The year-end results were an improvement over 2019, when the company earned $908 million ($1.70/share) on revenue of $11 billion.
FirstEnergy CFO Jon Taylor said he expects a profit of $1.3 billion to $1.4 billion for the current 2021 fiscal year.
Consolidated Edison on Thursday reported net income of $1.1 billion ($3.29/share) for 2020, down about 18% from the previous year because of lower commercial and industrial demand during the COVID-19 pandemic and costs associated with Tropical Storm Isaias last August.
The company’s net income for the fourth quarter was $43 million ($0.13/share), compared with $295 million ($0.89/share) for the same period in 2019.
“I want to thank our essential frontline employees for their dedication and sacrifice throughout the pandemic. Their exceptional work in providing safe and reliable energy to New Yorkers has made a critical difference throughout this most difficult year,” CEO Timothy P. Cawley said in a statement.
Con Edison deployed a 1-MW generator to support the field hospital at the Brooklyn Cruise Terminal in Red Hook. | Con Ed
Last March, Con Ed began suspending utility service disconnections, certain collection notices, final bill collection agency activity, new late payment charges and certain other fees for all customers. The company estimates foregone revenues at approximately $61 million and $3 million for Consolidated Edison Company of New York (CECONY) — its utility subsidiary serving New York City and Westchester County — and Orange and Rockland Utilities (O&R), respectively.

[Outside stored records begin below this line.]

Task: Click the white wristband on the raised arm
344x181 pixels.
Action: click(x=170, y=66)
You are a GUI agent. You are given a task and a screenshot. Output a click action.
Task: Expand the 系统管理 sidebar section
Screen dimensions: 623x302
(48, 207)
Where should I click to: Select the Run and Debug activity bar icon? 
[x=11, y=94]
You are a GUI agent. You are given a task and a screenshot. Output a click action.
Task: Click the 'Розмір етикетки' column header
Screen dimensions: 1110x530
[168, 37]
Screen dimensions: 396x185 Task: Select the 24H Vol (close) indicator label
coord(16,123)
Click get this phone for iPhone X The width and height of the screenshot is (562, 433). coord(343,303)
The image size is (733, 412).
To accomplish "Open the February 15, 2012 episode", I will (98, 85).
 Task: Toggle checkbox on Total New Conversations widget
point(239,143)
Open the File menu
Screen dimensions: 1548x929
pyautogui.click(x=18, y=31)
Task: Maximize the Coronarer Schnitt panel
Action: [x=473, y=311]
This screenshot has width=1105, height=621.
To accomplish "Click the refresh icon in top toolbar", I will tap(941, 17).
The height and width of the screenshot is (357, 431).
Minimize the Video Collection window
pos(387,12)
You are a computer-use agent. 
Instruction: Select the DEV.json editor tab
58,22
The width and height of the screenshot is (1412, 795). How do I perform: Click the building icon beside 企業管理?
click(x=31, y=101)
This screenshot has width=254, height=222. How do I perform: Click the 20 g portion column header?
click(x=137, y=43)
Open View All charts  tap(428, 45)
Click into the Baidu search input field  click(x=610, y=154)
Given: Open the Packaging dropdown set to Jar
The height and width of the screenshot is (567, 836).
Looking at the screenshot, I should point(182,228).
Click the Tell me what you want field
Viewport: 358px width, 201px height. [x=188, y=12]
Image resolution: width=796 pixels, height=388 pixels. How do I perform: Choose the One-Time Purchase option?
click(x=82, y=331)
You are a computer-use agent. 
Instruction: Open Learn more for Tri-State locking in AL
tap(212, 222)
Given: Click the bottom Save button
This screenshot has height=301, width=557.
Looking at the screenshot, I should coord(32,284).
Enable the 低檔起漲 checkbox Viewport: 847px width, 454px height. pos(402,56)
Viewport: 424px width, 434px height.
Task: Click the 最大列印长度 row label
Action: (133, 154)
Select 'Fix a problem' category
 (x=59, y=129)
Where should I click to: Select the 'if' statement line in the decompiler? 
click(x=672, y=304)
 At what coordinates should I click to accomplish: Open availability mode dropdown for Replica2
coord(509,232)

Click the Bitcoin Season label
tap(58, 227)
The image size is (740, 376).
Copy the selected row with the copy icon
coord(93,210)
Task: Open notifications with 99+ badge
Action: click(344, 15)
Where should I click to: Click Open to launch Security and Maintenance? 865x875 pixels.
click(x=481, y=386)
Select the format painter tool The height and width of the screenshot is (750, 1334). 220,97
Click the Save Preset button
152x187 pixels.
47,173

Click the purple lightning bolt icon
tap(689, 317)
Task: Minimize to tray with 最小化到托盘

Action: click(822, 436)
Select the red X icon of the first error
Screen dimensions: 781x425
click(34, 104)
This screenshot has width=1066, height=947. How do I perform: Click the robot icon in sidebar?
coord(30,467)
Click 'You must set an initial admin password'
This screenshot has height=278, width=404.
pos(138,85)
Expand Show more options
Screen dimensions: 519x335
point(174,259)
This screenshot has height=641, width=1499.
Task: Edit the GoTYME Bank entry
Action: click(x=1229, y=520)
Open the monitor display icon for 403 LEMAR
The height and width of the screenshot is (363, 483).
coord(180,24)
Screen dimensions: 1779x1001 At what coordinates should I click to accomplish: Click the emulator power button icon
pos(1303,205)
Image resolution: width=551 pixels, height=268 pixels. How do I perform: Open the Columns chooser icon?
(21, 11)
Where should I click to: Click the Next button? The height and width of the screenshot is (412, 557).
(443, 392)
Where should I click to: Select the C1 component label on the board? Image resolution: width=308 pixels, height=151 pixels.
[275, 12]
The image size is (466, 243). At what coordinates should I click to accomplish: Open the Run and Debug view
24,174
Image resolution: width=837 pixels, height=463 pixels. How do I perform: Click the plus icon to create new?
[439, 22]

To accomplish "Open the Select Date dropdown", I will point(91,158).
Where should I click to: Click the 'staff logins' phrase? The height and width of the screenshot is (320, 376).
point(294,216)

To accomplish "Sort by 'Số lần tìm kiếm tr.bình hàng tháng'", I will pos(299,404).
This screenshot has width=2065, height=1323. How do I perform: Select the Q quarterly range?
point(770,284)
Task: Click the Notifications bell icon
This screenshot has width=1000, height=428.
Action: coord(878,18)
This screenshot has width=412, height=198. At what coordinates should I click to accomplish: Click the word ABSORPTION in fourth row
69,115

The company estimates the financial impact from COVID-19 for the full year to be $102 million. CECONY’s C&I demand was down 15% for the year, with revenue for the sector down 13%; O&R’s were down 9% and 8%, respectively.
The New York Public Service Commission in January approved further investigation into the Isaias preparation and response by Central Hudson Gas & Electric, CECONY, O&R and PSEG Long Island. PSEG is not under PSC jurisdiction, but the other three utilities “now face maximum potential penalties of up to $137.3 million, with Con Edison and O&R also facing potential license revocation depending upon a finding of repeat violations,” the commission said. (See “NYSEG Dinged for Isaias; Other IOU Cases Pending,” NY PSC OKs Utility Storage Deployment, Cost Recovery.)
New York Gov. Andrew Cuomo on Friday announced that he is advancing legislation to eliminate caps on penalties to ensure they align with actual damages caused by specific violations and to establish a clear process for revocation of a utility’s operating certificate upon recurring failures.